When light hits a material, some electrons absorb the energy and this puts them into an excited state. In organic semiconductors, such as those used in OLEDs, the interaction between such excited electrons and left-over “holes” is very strong, and electrons and holes can no longer be described as individual particles. Instead, negatively charged electrons and positively charged holes combine to form pairs, known as excitons. Understanding the quantum mechanical properties of these excitons in organic semiconductors has long been considered a major challenge – both from a theoretical and an experimental point of view.

 

The new method sheds light on this puzzle.
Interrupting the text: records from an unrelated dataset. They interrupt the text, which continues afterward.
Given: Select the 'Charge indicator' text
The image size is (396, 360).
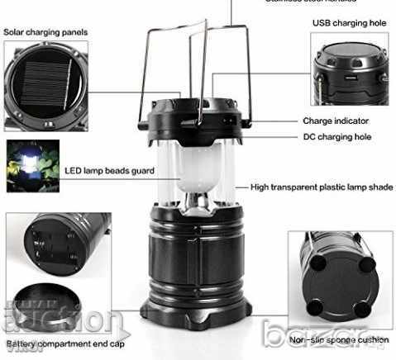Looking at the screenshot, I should pyautogui.click(x=334, y=121).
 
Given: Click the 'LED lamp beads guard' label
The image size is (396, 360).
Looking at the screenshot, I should pyautogui.click(x=109, y=171).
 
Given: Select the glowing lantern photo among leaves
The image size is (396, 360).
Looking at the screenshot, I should pyautogui.click(x=32, y=165).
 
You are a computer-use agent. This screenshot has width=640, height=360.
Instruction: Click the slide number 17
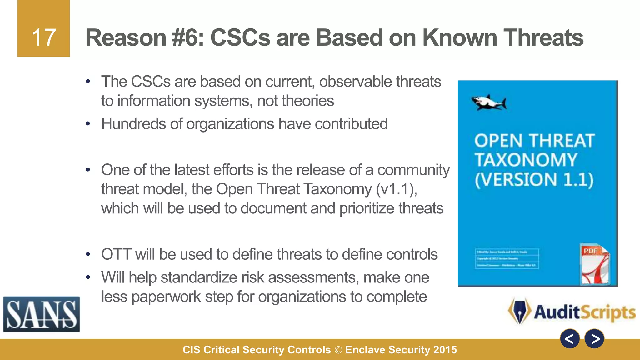(x=44, y=38)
Wiebke Bennecke, physicist at the University of Göttingen and first author of the study, explains: “Using our photoemission electron microscope, we can recognise that the attractive forces within the excitons significantly change their energy and velocity distribution. We measure the changes with extremely high resolution in both time and space, and compare them with the theoretical predictions of quantum mechanics.” The researchers refer to this new technique as photoemission exciton tomography. The theory behind it was developed by a team led by Professor Peter Puschnig at the University of Graz.

 

This new technique enables scientists, for the first time, to both measure and visualise the quantum mechanical wave function of the excitons. Put simply, the wave function describes the state of an exciton and determines its probability of being present. Dr Matthijs Jansen, Göttingen University, explains the significance of the findings: “The organic semiconductor that we studied was buckminsterfullerene which consists of a spherical arrangement of 60 carbon atoms. The question was whether an exciton would always be located on a single molecule or whether it could be distributed across several molecules simultaneously. This property can have a major influence on the efficiency of semiconductors in solar cells.” Photoemission exciton tomography provides the answer: immediately after the exciton is generated by light, it is distributed over two or more molecules. However, within a few femtoseconds, meaning in a tiny fraction of a second, the exciton shrinks back down to a single molecule.

 

In future, the researchers want to record the behaviour of the excitons using the new method. According to Professor Stefan Mathias, Göttingen University, this holds potential: “For example, we want to see how the relative motion of molecules influences the dynamics of excitons in a material. These investigations will help us understand energy conversion processes in organic semiconductors. And we hope that this knowledge will contribute to the development of more efficient materials for solar cells.”

 

This research benefited from the German Research Foundation (DFG) funding for the Collaborative Research Centres “Atomic scale control of energy conversion” and “Mathematics of Experiment” in Göttingen and “Spin+X” in Kaiserslautern-Landau. The team in Graz was supported by funding from the ERC Synergy Grant “Orbital Cinema” of the European Union.